As for how it affects me now, it’s hard to put that into words. Most of time, I still think of myself as the fat girl that I was before surgery, even though I know that’s not how the world sees me. If you met me on the street, you probably wouldn’t know that I used to be morbidly obese. My brain hasn’t quite reconciled that, even after all this time. I’m not sure it ever will; more importantly, I’m not sure that I want it to, because I don’t want to lose my ability to empathize with people who have serious weight problems. And I still have plenty of hang-ups about food – the surgery fixed my stomach, not my brain. As for my health, I have to drink protein shakes and take all kinds of vitamins because my body doesn’t absorb nutrients from food like normal people. But when you think about what would’ve happened to my health if I hadn’t had the surgery – high blood pressure, diabetes, joint problems, etc. – taking a few minutes out of my day to swallow some pills and drink a shake seems like a pretty ok trade-off. For the first year or two, I only ate tiny amounts of food, but I eat pretty normal-size portions now. There are foods I have to limit my intake of, though; mostly carbs (potatoes, pasta, etc.) and sugar, because too much can cause some major abdominal discomfort. And I’m now lactose intolerant, so I have to buy lactose-free milk, and ice cream is off-limits altogether, which is fine because I am all about the fruit sorbets anyway.
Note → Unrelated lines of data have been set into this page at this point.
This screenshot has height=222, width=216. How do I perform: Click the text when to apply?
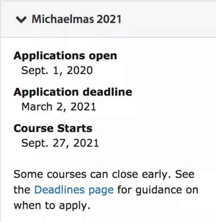(52, 205)
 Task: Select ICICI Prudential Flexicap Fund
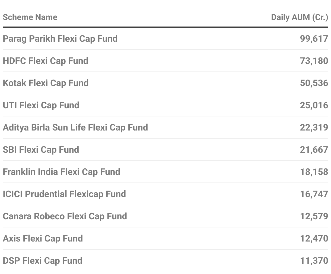[64, 194]
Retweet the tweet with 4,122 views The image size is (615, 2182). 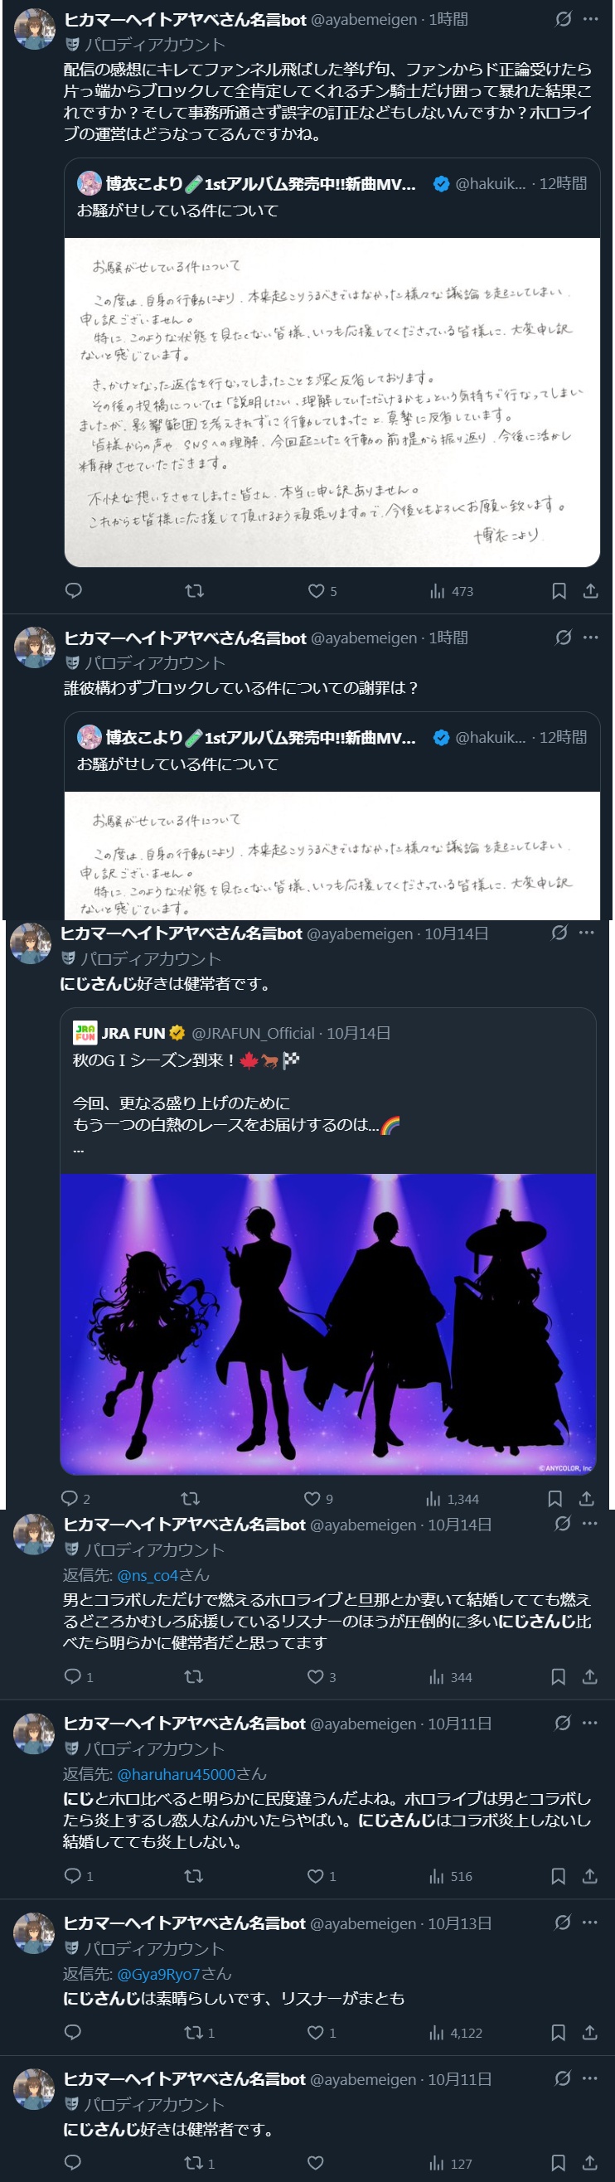point(199,2032)
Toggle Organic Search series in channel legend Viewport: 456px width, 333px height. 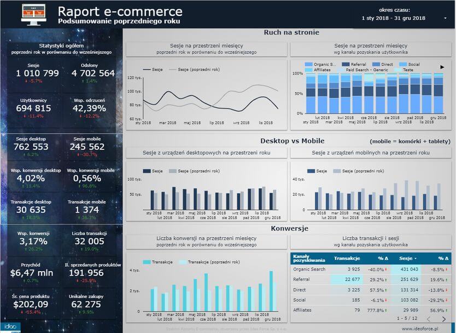pos(323,65)

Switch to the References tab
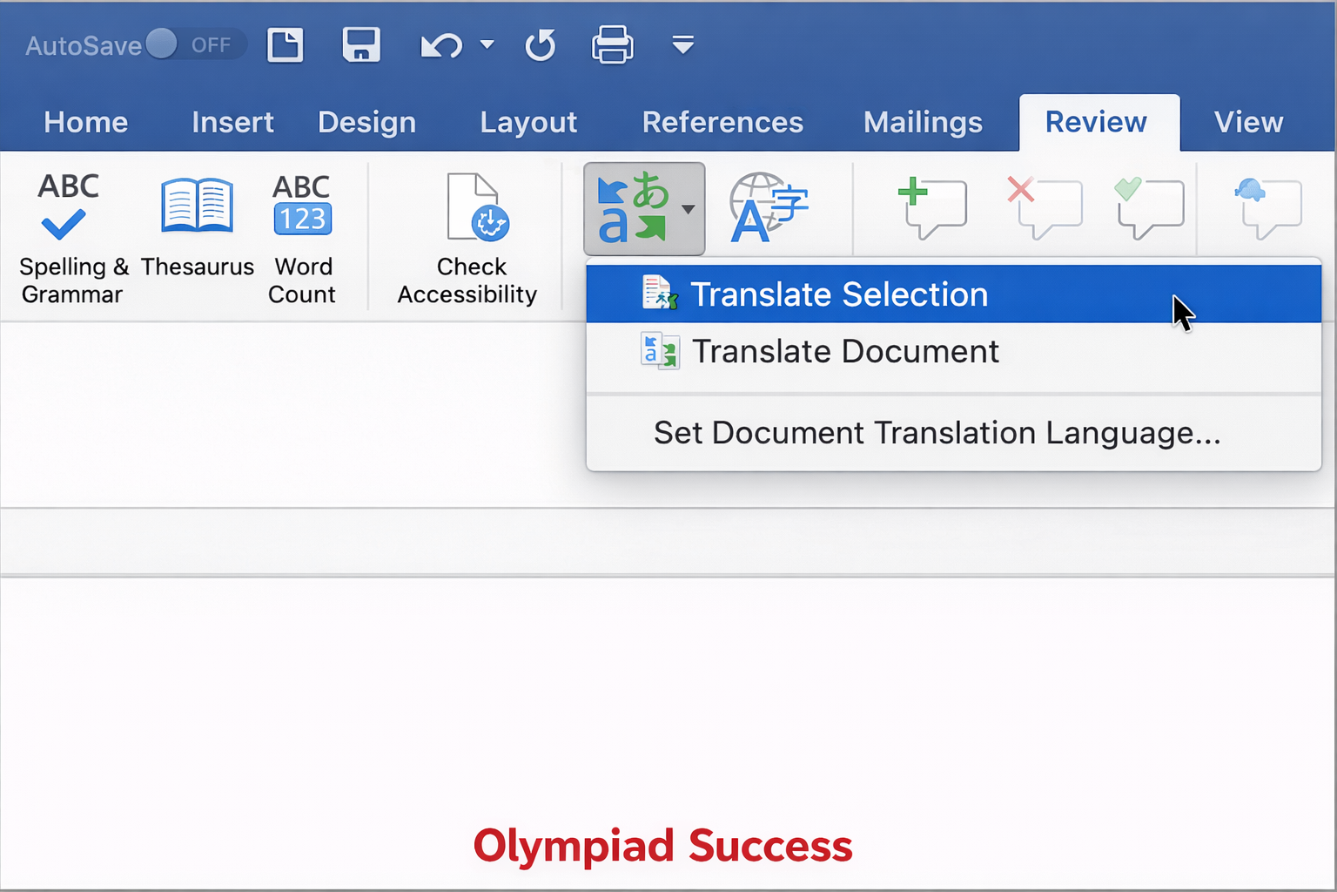(722, 122)
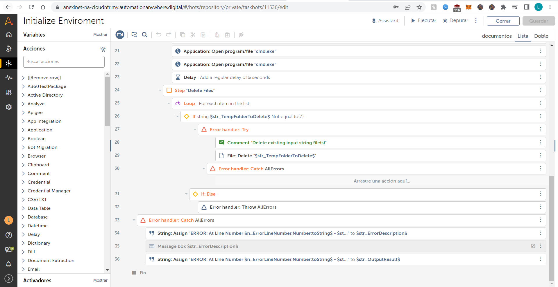Toggle Mostrar next to Variables
Viewport: 558px width, 287px height.
[100, 35]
I guess the main reason why I generally think of my gastric bypass surgery as something that I keep private is because I don’t want people to judge me for it. No one has ever had the nerve to say to my face that I was just fat and lazy, or that I took the easy way out by having surgery, although I know that’s what people think a lot of the time. And if you read above what I went through, you might understand why if anyone ever does say that to me, they are probably going to get punched in the neck. Actually, credit where it’s due, the only reason I finally decided to write about it is because I read Amanda’s story on her blog, and I really admire her honesty and openness in the way that she talked about it. I’m not sure I agree with her that surgical weight loss procedures are the only way to cure our nation’s obesity epidemic, but I do believe that there’s a rather large (no pun intended) subset of the overweight population who would greatly benefit from this surgery, particularly for those who may not be able to lose weight any other way. Unfortunately, it seems that fewer and fewer insurance companies are covering the surgery, which means that a lot of people who need it, and who can’t come up with the tens of thousands of dollars that it costs, won’t have access to this life-saving procedure. I was extremely blessed in that my insurance covered me 100% when I had mine. My heart goes out to those who don’t have that luxury.
Oddly, I got married the day after my 3-year gastric bypass anniversary. I remember thinking of it when we set the date for our wedding, but when it was all happening, I don’t think the surgery even crossed my mind because I was too busy thinking, “holy sh*t, I’m getting married tomorrow!” Oh yeah, plus I was apparently preoccupied with taking pictures of my ass. Whatever.